Ifit is determined that your activity requires an export license, the Export Control Committee will coordinate the license application process. They will work with you to submit a license request to the appropriate regulatory body on your behalf. It is important to note that obtaining an export license can take 3-6 months and there is no guarantee that a license will be granted.

Are commercially available items free from export control licensing requirements?

Yes, in most cases, low-end items that are commercially available do not require export licenses. There are some important exceptions including items containing strong encryption technology or software (e.g., laptop computers, web-enabled cell phones), items that have dual use applications (e.g., high end GPS units), or that are restricted under other regulations or sanctions.

What happens when I obtain or use export controlled information from an outside entity?

Research conducted at UT that includes or uses export controlled or restricted information or items obtained from an outside entity does not qualify under the Fundamental Research Exclusion and would be subject to all export controls. Before export controlled information or item is received by the researcher, contact the Office of Research and Sponsored Programs for guidance.

I am working as a consultant overseas; do export controls apply to me?

Yes, export controls apply to all U.S. persons, at all times. It is important that you understand and comply with your obligations under export control regulations. If you are consulting in a restricted technology area (e.g., on  dual-use technologies or select agent work) then you may need an export license depending on where you are going, what information you are providing, who you are providing it to, and what they intend to do with it. If the destination or end-user is a foreign national of a sanctioned country (especially Iran, Syria, Cuba, Sudan, or North Korea) then in most cases any consulting activities would be prohibited regardless of the subject matter. For more information see a listing of OFAC Country Sanction programs.

I am on an editorial board of a scientific journal and I have been asked to review a paper from an Iranian author, is this allowed under the OFAC sanctions?

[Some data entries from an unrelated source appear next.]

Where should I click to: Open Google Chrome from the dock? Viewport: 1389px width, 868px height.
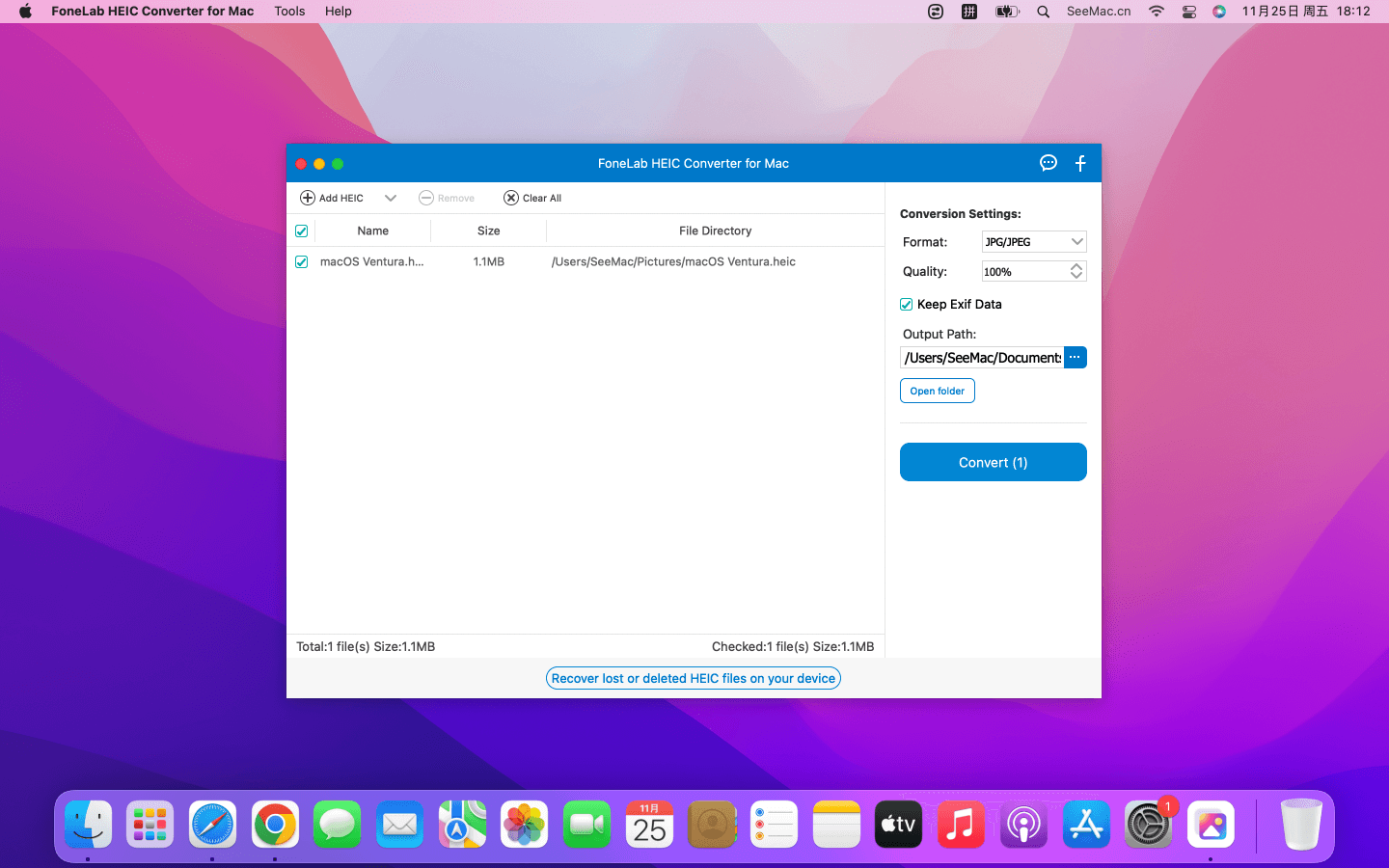(x=275, y=825)
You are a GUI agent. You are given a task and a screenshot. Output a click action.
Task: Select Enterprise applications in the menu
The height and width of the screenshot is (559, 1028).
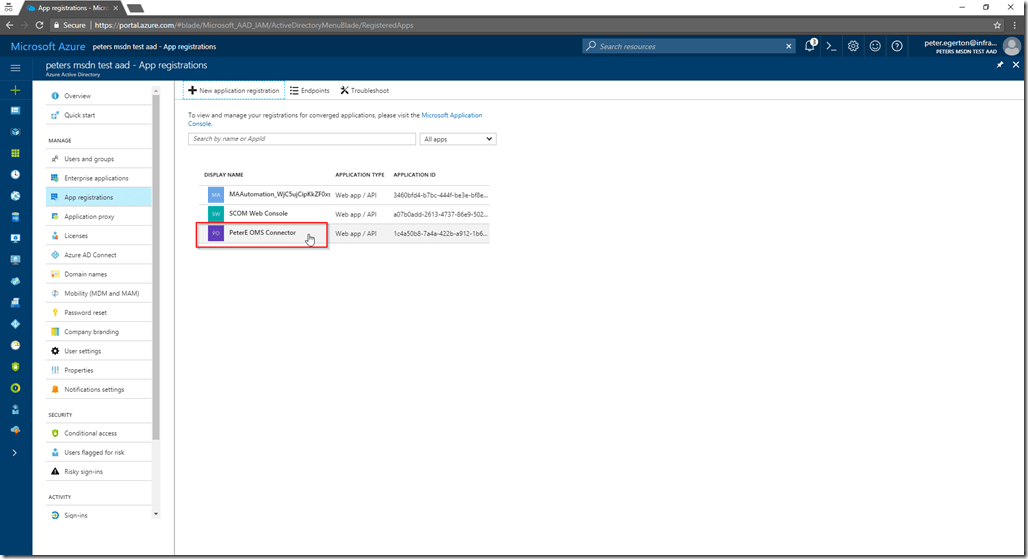coord(96,178)
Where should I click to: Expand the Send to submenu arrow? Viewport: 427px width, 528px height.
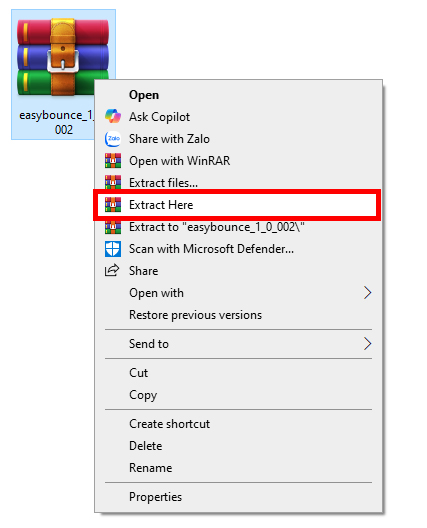pyautogui.click(x=367, y=343)

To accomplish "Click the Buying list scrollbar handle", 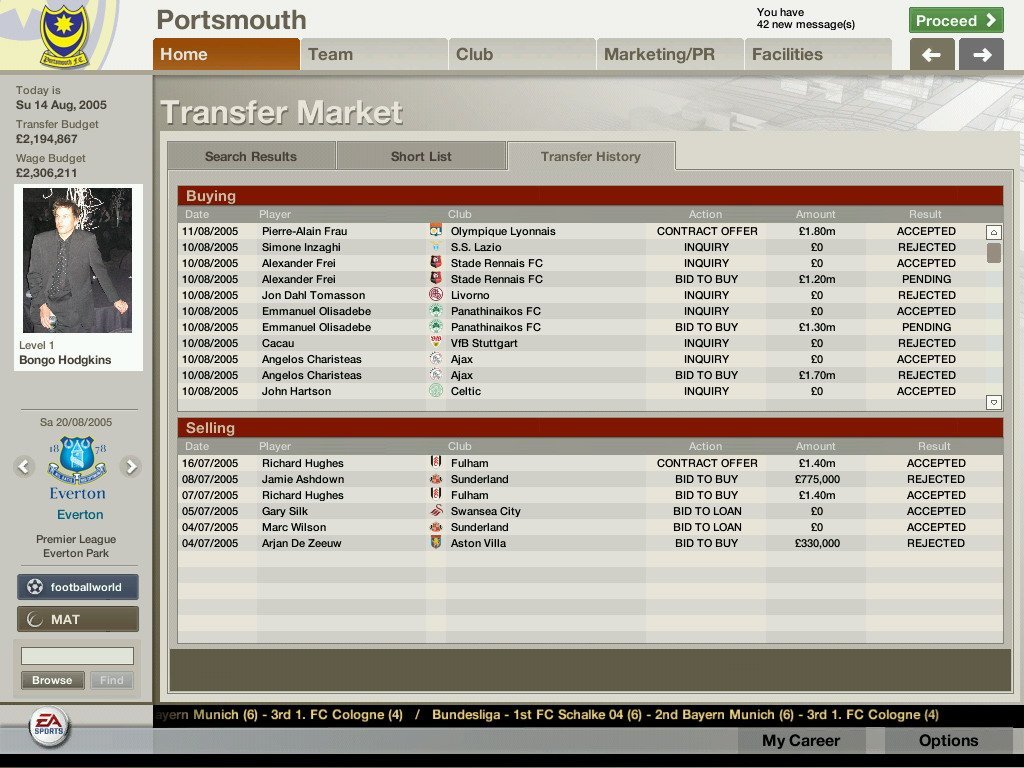I will coord(993,252).
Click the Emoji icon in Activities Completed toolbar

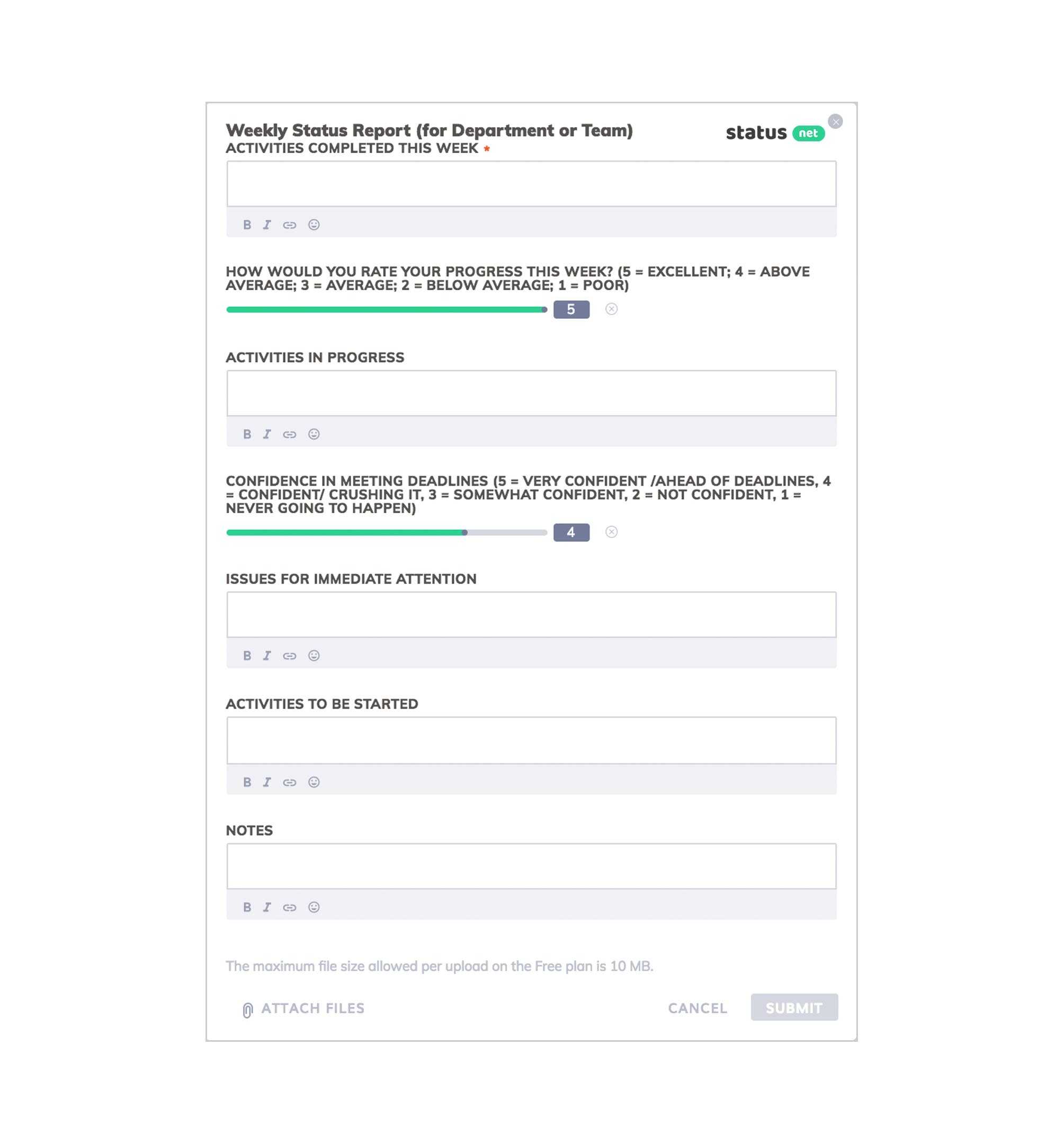click(313, 223)

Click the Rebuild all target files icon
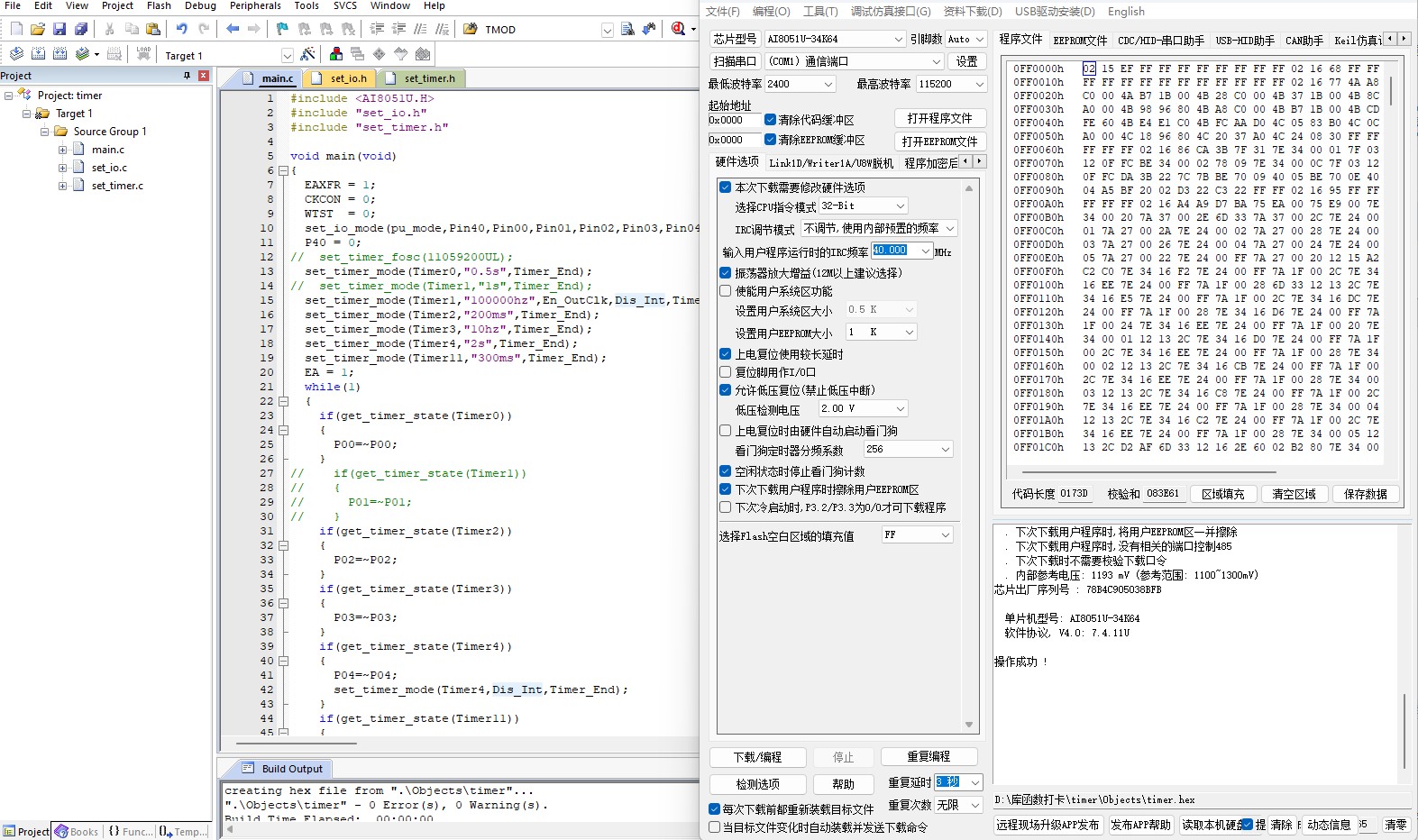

Yes, under the current federal regulations, Federal Register vol. 72, 50047-50052 – (see section 560.538), all activities normally incident to publishing are allowed with Iranian citizens as long as the Iranian author is not a governmental official or working on behalf of the government of Iran. Academic and research institutions in Iran and their personnel are not considered governmental employees or representatives for the purposes of the regulations. This would be true for citizens from the other sanctioned countries as well.